## Assignment:
Go through the listing and copy each line that has the string "accomplish" in it.

(Input)

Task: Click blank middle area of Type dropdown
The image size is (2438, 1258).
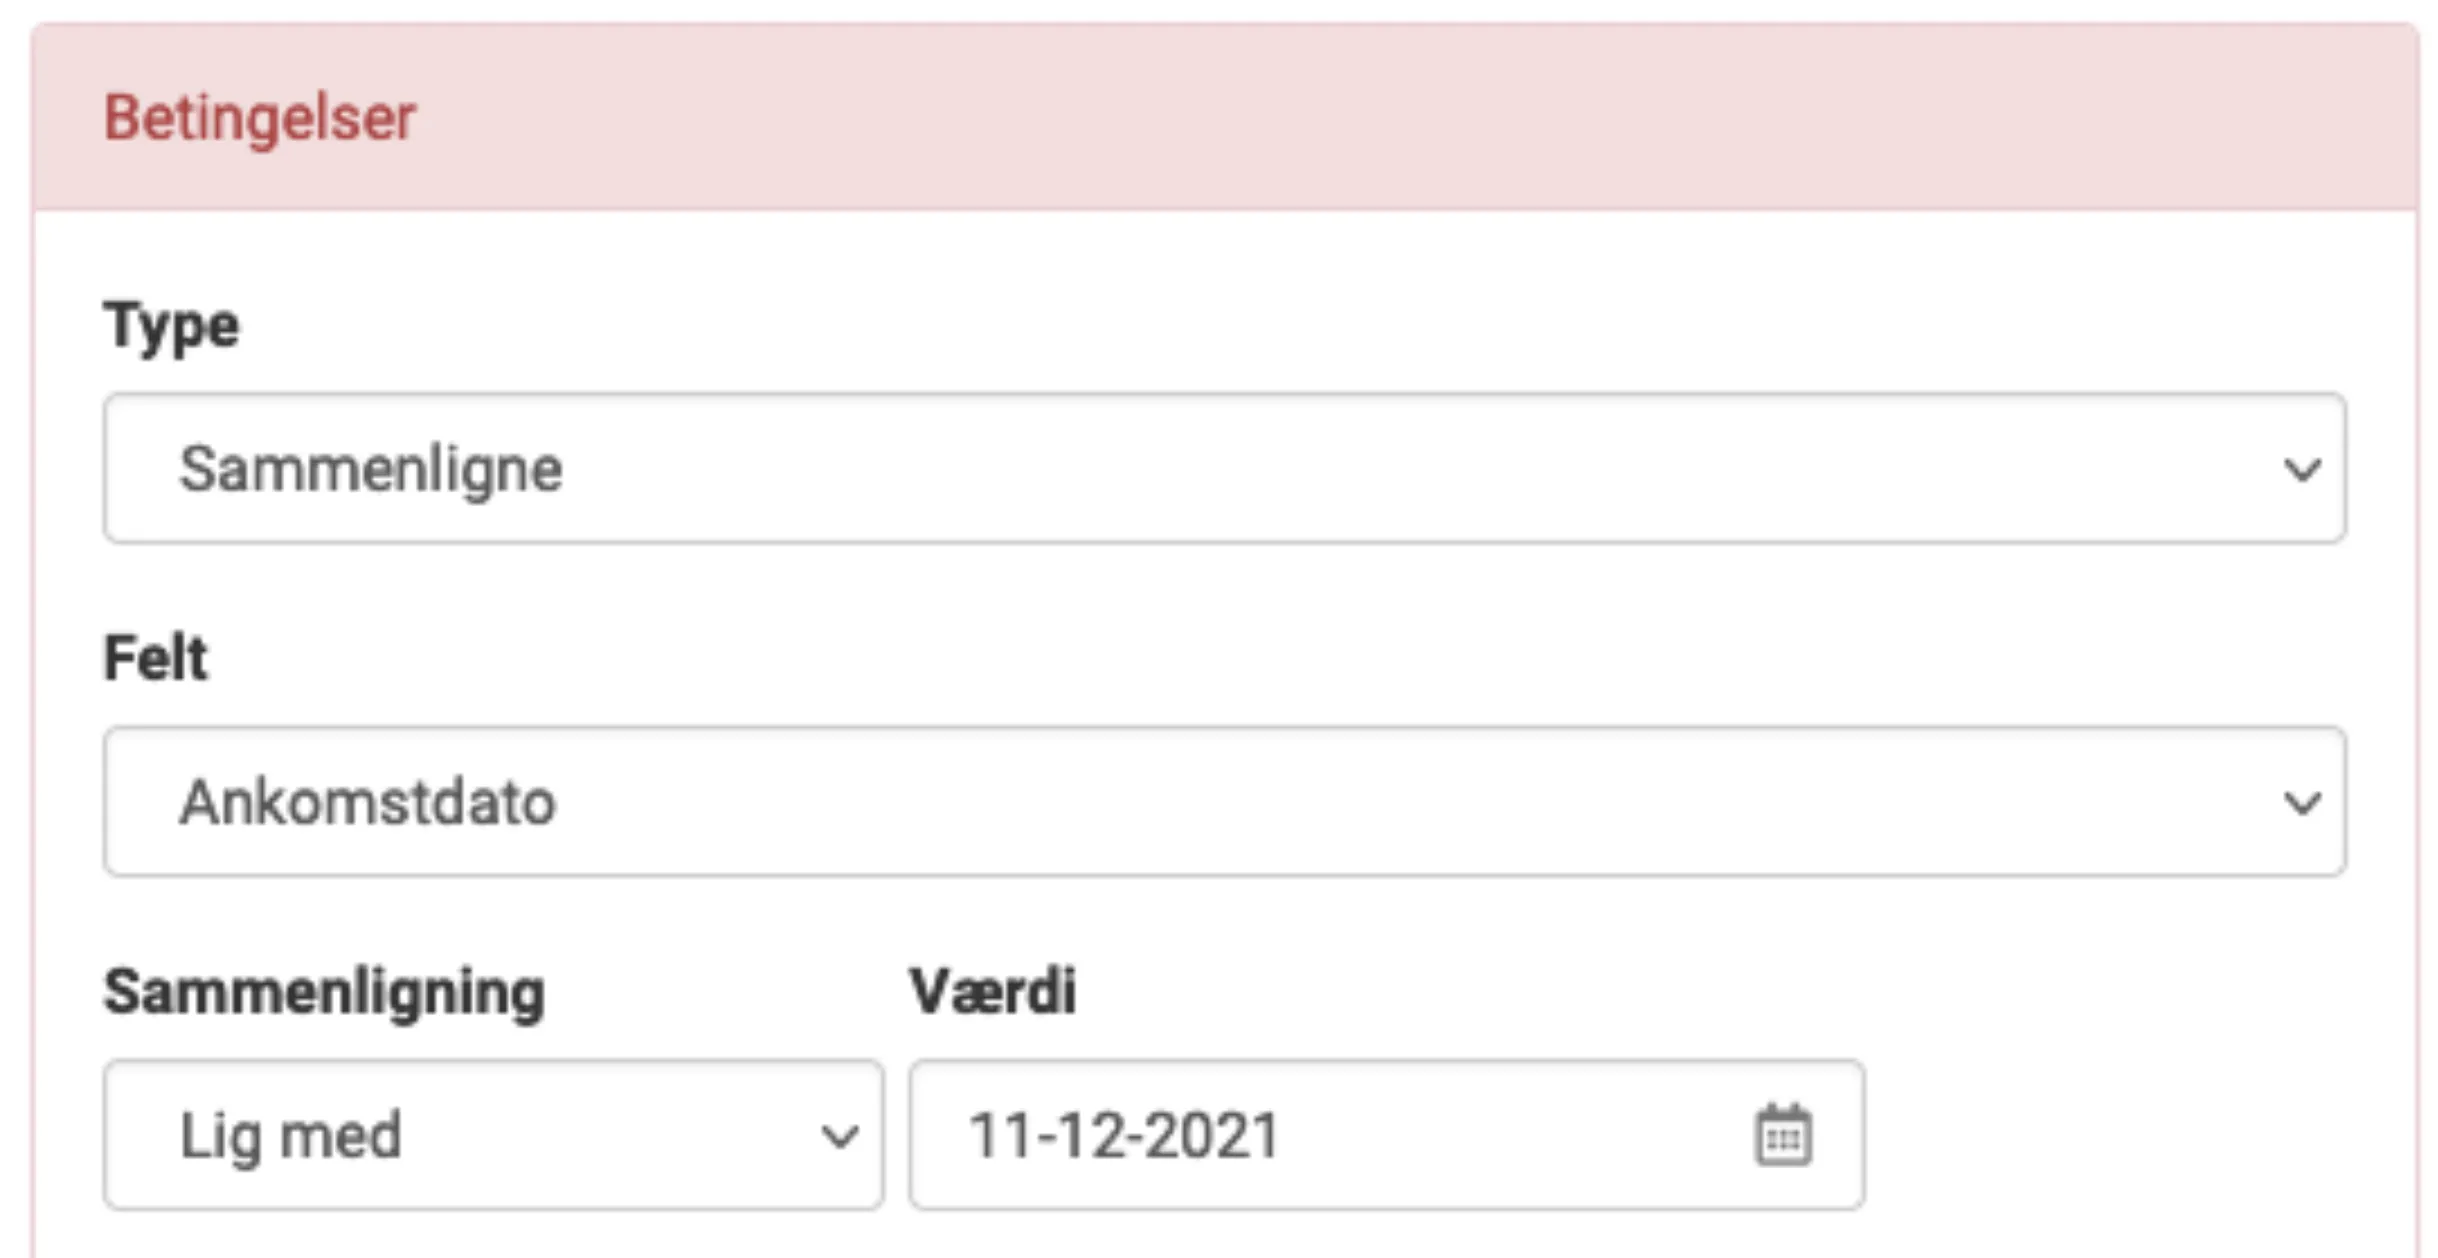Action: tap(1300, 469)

(End Input)
(Input)

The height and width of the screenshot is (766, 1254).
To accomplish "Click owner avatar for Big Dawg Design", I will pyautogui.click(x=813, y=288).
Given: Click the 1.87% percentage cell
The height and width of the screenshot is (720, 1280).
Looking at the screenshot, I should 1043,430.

(End Input)
(Input)

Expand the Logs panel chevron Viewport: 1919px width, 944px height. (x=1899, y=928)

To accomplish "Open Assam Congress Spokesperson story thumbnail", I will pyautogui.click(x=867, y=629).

(End Input)

## Solved problem:
To accomplish "Click owner avatar for Big Dawg Design", I will pyautogui.click(x=813, y=288).
To accomplish "Open Assam Congress Spokesperson story thumbnail", I will pyautogui.click(x=867, y=629).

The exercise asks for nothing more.